On the other hand what does a long fermentation constitute? I could lower the yeast content of the dough to 1-2 grams and do an overnight fermentation at room temperature. Would that be enough? I don't own a pH meter. Would that work with "pain de mie"? 

If I use other acidifying methods in my bread, what would that do to the taste of the bread? 

Thank you for any suggestions. 

GaryBishop's picture
GaryBishop

I stumbled onto this and thought some poor future baker might benefit. From Science Vol 48 No 1236 6 September 1918. I thought the suggested test could provide guidance to those afflicted. 

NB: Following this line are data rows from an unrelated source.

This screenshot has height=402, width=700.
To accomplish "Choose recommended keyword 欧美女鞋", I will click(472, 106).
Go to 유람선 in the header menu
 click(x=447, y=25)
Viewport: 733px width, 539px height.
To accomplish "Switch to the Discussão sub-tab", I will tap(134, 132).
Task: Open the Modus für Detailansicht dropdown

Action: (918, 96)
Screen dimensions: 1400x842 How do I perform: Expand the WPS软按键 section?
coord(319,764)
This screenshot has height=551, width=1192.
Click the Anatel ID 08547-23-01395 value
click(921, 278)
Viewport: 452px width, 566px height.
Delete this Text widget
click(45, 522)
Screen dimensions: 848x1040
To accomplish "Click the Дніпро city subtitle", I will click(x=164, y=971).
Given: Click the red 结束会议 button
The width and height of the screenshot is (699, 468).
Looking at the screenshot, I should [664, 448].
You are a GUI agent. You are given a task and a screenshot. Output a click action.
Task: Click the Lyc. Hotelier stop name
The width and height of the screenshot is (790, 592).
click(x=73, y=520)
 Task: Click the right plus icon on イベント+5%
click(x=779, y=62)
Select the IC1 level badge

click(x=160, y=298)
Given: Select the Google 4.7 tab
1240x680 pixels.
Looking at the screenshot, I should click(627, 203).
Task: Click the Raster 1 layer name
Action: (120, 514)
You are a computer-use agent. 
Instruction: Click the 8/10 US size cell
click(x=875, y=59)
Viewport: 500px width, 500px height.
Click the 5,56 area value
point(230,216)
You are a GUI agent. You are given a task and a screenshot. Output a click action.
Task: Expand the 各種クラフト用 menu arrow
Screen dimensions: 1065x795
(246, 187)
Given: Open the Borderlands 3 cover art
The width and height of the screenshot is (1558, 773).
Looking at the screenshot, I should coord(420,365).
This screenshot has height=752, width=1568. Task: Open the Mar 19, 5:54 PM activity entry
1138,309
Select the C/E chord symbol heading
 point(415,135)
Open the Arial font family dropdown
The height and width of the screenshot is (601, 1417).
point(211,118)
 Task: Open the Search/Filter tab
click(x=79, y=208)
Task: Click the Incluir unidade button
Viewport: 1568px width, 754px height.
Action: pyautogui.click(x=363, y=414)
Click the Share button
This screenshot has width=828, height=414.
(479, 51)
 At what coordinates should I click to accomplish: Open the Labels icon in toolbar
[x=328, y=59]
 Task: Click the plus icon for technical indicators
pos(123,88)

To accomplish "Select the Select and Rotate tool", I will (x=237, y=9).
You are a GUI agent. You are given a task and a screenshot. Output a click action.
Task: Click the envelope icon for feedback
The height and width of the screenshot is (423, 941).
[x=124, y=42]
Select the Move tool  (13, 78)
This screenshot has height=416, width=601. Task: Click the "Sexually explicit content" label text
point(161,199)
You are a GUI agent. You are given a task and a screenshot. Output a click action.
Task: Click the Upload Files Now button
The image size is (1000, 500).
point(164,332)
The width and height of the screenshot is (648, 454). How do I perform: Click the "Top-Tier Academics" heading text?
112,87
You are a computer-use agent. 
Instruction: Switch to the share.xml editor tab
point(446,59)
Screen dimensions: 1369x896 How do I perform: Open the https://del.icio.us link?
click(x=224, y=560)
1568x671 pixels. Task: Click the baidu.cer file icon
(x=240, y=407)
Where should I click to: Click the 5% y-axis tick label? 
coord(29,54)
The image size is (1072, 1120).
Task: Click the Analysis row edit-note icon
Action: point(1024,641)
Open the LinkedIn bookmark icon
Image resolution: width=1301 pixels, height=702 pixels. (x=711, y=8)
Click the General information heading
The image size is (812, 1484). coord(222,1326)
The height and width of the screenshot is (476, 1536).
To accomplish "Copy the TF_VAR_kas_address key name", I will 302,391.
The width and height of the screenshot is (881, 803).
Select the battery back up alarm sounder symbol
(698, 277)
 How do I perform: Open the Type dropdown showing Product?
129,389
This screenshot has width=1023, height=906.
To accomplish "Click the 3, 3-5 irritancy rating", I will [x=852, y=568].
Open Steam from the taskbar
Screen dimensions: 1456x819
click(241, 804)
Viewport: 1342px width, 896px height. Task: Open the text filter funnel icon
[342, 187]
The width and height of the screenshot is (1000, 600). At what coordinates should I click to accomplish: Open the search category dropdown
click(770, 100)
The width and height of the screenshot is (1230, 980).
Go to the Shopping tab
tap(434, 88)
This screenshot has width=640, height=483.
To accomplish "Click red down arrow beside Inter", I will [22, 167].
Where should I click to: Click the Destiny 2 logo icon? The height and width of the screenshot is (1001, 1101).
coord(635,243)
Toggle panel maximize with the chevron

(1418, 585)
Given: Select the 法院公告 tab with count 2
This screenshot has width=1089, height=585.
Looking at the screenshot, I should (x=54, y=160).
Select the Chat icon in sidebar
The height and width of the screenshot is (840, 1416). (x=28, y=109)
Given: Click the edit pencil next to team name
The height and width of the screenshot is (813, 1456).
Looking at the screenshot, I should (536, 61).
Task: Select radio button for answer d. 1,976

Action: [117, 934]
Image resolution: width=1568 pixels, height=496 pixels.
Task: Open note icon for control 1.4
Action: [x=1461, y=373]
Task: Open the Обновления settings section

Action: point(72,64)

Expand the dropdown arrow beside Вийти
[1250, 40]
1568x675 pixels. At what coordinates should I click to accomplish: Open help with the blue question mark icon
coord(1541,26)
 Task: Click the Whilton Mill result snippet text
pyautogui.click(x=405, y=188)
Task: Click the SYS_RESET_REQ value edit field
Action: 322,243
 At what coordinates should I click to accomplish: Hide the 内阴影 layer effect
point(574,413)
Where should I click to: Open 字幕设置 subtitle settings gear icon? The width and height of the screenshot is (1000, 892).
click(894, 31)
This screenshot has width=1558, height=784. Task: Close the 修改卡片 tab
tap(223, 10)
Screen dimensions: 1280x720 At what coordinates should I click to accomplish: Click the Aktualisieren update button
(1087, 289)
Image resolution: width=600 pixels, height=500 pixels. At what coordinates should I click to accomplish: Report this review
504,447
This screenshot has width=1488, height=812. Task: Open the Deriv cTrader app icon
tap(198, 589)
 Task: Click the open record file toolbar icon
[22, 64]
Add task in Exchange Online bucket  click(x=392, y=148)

 THE PREVENTION OF ROPE IN BREAD DURING the course of an investigation of the physical and chemical properties of bread, which is being carried on by officers of the Sanitary Corps under my direction, our attention has been drawn to ropy bread. The development of rope at present causes a serious loss of wheat and leads to much annoyance and uncertainty in the manufacture of bread. Quite recently Lieutenant E. J. Cohn has made certain observations which, if they could be made widely known, might greatly aid in controlling the present epidemic. Accordingly I venture to report upon them here. The familiar practise of adding acid to the dough as a means of checking the development of rope turns out to depend upon the fact that what seems to be the common cause of the condition, the growth of B. mesentericus, can not take place in bread at a greater hydrogen ion concentration than 10-5N. At 'the present time the addition of wheat substitutes in bread-making complicates the situation in two ways; first, because such substances commonly produce a less acid bread, and, secondly, because it is more difficult to find out what quantity of acid is desirable on account of the constantly changing conditions. It is possible, however, to measure the. hydrogen ion concentration of bread by the addition of the ordinary solution of methyl red (0.02 per cent. in 60 per cent. alcohol) to the freshly cut surface of the loaf. Three or four drops of the indicator should be placed upon a single spot and five minutes should be allowed to pass. Then, if the color is a full red without an orange nuance, the hydrogen ion concentration is approximately 10-5N, or more. If an orange tint develops, greater amounts of acid should be added to successive batches of dough until the test with bread just gives the desired color. Our experience seems to show that the growth of rope is inhibited as the hydrogen ion concentration approaches 10-5N, and that bitter flavor in bread appears only at greater acidities.